━━━━━ Material provided ━━━━━

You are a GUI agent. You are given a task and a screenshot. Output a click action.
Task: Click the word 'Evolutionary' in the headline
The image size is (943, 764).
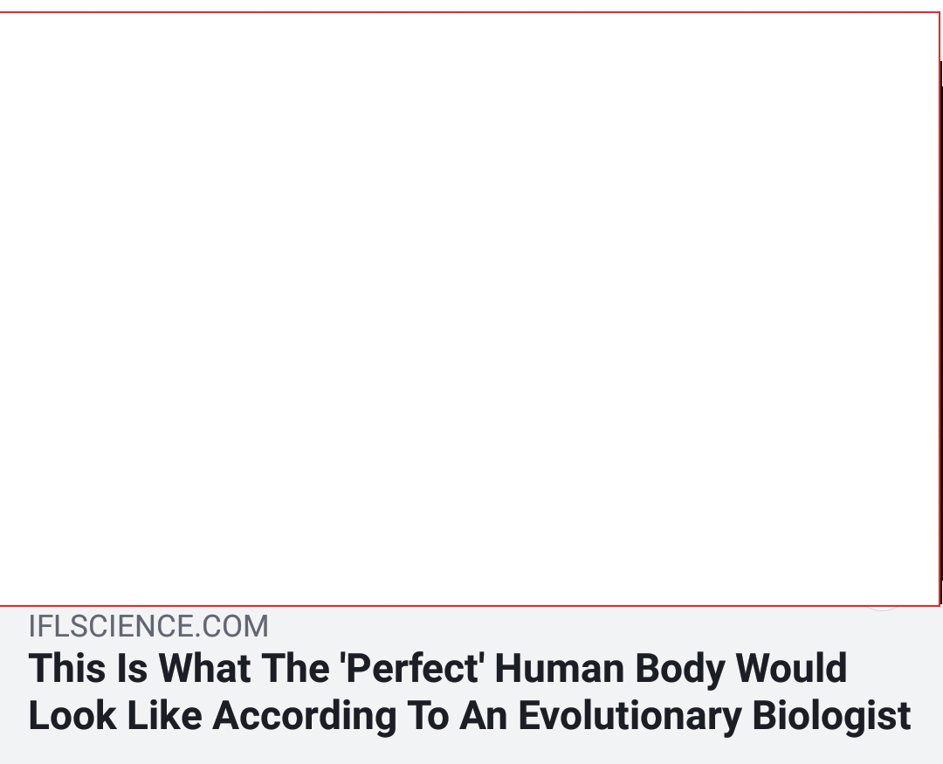pos(629,716)
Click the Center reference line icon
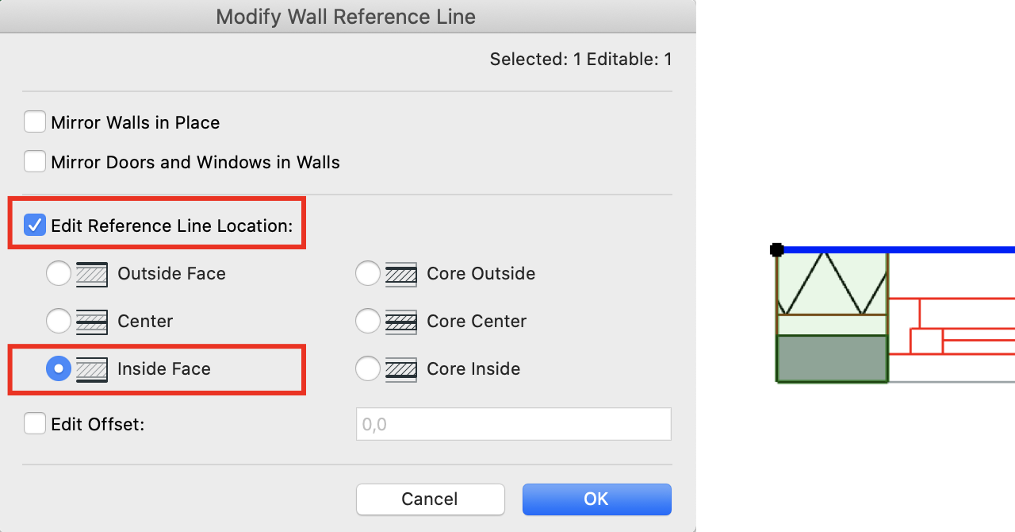 pyautogui.click(x=92, y=322)
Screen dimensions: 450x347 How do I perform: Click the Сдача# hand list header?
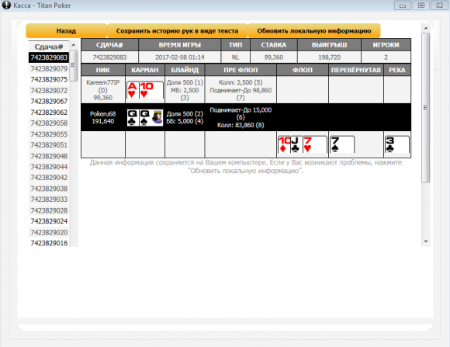[x=49, y=47]
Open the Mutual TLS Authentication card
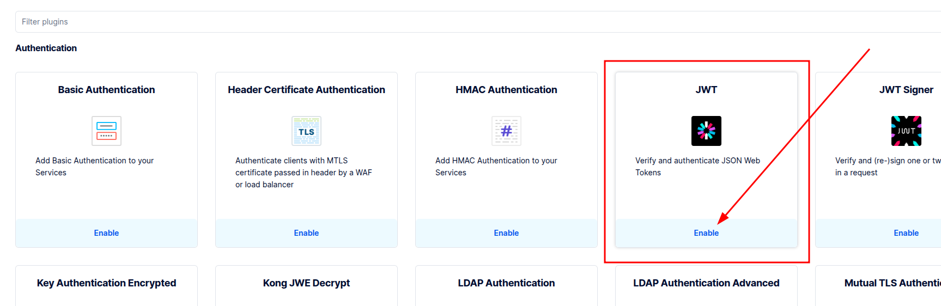 (x=892, y=283)
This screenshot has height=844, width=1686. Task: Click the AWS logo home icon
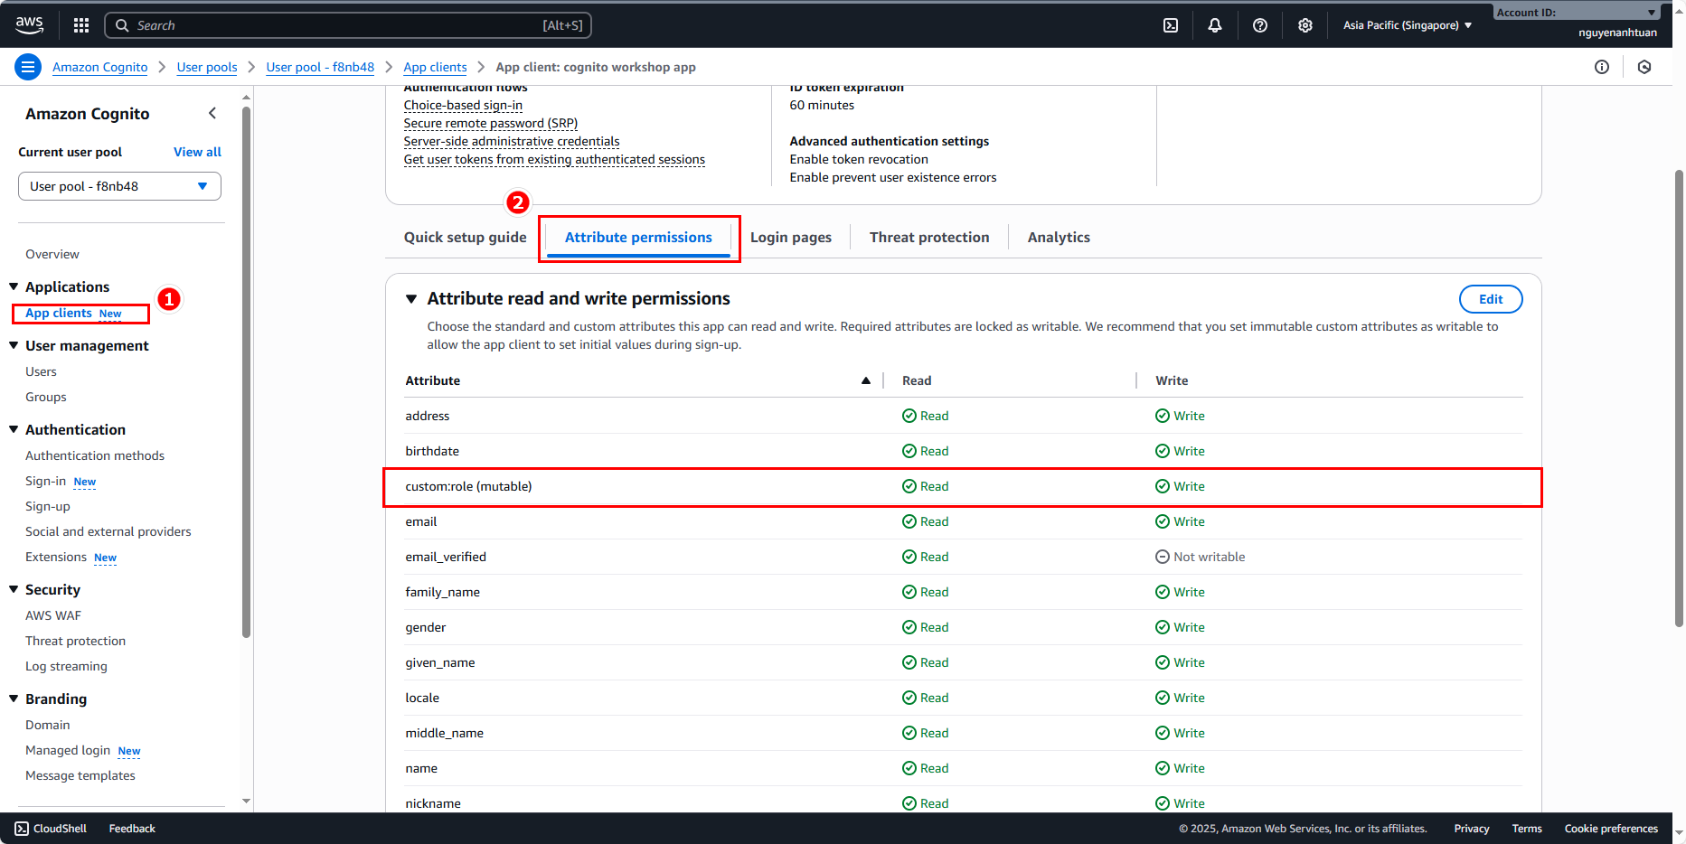(x=29, y=25)
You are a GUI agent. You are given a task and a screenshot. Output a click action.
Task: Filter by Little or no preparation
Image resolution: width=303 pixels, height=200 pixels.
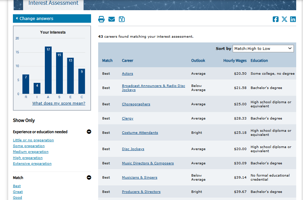(33, 140)
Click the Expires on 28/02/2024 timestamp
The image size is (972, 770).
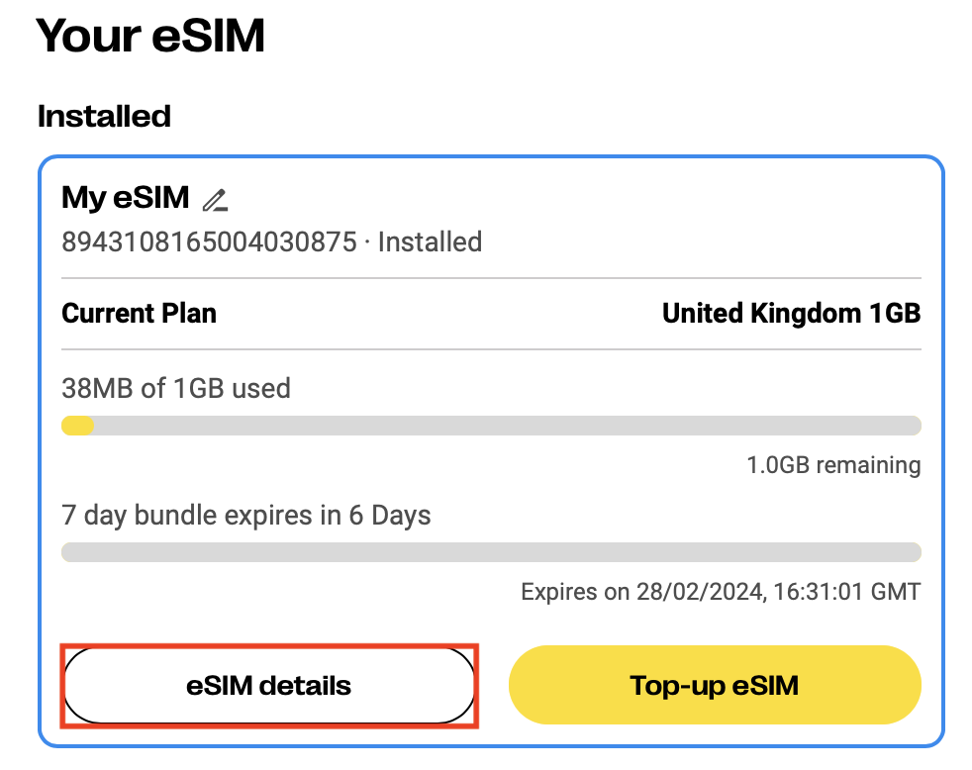tap(721, 593)
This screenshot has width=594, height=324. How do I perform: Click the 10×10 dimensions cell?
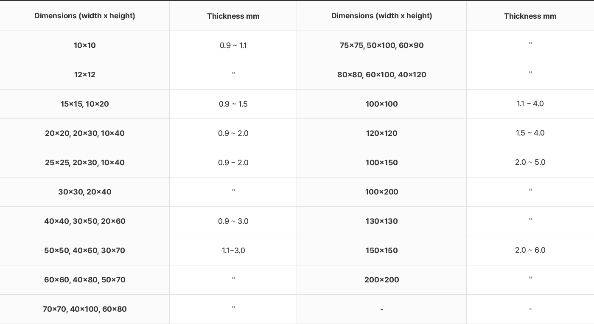coord(85,45)
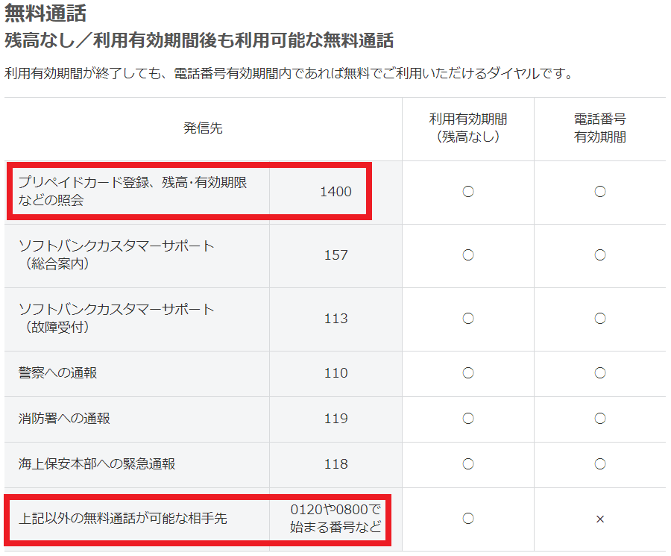This screenshot has width=671, height=556.
Task: Click the ○ mark for 157 電話番号有効期間
Action: click(x=600, y=255)
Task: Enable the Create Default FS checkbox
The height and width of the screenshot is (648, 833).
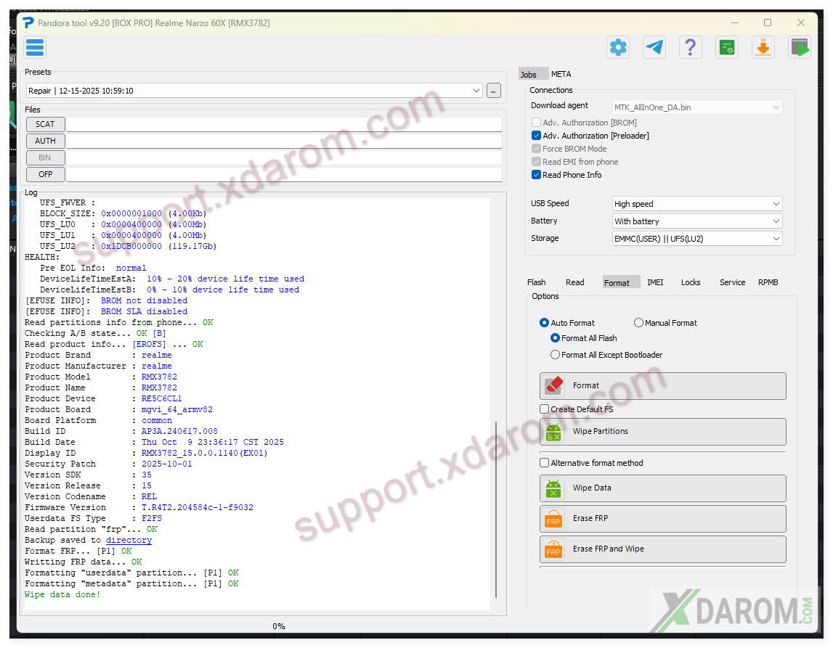Action: [x=545, y=409]
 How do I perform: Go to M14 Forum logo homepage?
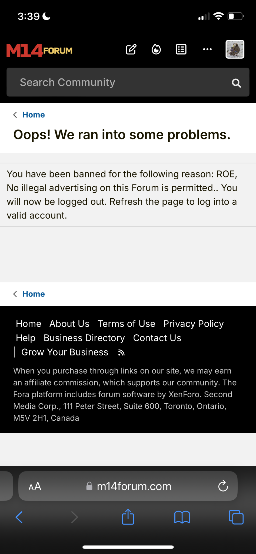39,50
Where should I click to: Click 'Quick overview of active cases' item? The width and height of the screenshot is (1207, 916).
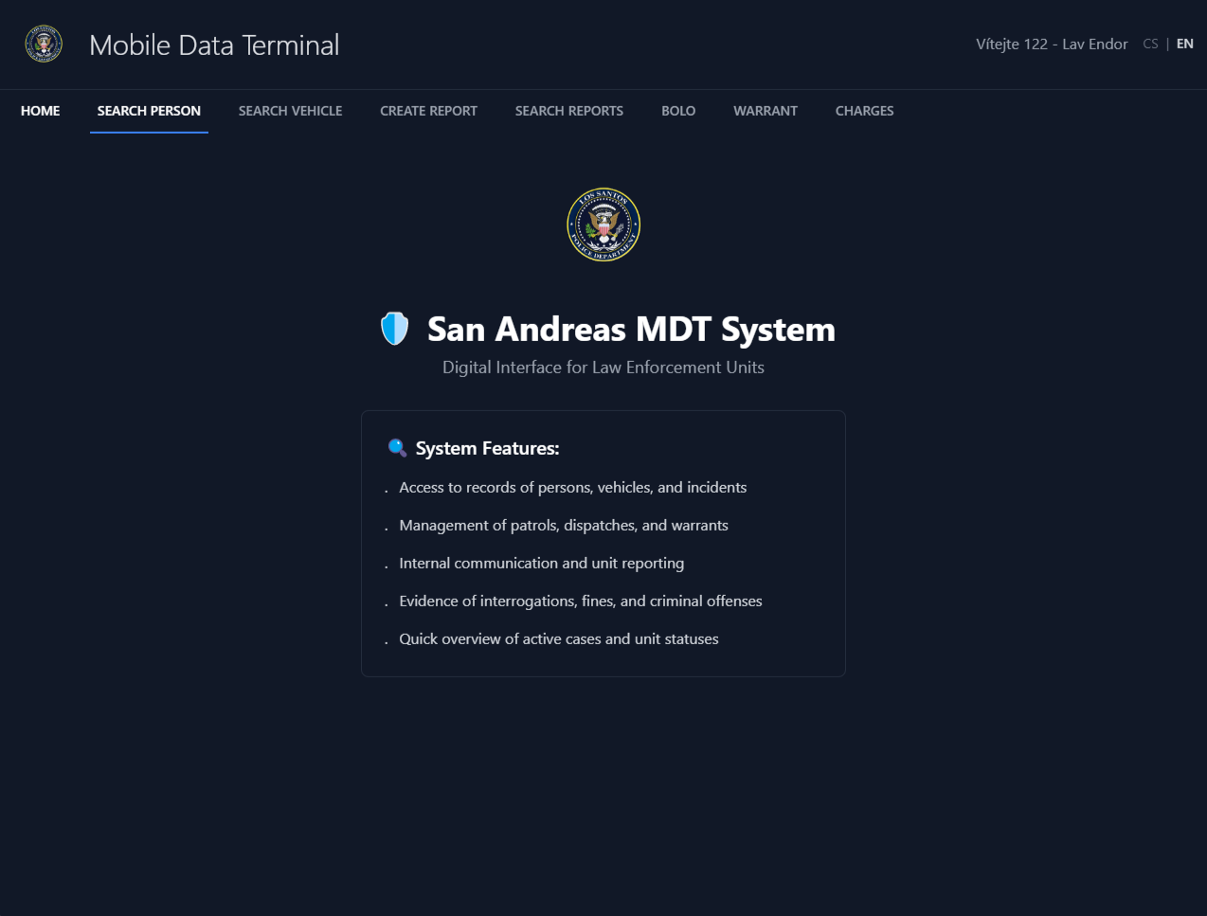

━━━━━

Above are some entries; copy exactly the lines from the line with "Click the Center reference line icon" through the line with "Task: Enable the Create Default FS checkbox", both included, but none of the pictures.

◆ Solution for this problem ◆
Click the Center reference line icon
 pyautogui.click(x=92, y=322)
Screen dimensions: 450x347 How do I perform: Click the Сдача# hand list header?
[x=49, y=47]
Open the Mutual TLS Authentication card
 (x=892, y=283)
This screenshot has height=844, width=1686. Task: Click the AWS logo home icon
(x=29, y=25)
You are a GUI agent. You are given a task and a screenshot. Output a click action.
Task: Filter by Little or no preparation
Image resolution: width=303 pixels, height=200 pixels.
(33, 140)
Click the Expires on 28/02/2024 timestamp
The image size is (972, 770).
tap(721, 593)
This screenshot has width=594, height=324. How do I perform: Click the 10×10 dimensions cell?
coord(85,45)
This screenshot has width=671, height=556.
Task: Click the ○ mark for 157 電話番号有効期間
Action: click(x=600, y=255)
Task: Enable the Create Default FS checkbox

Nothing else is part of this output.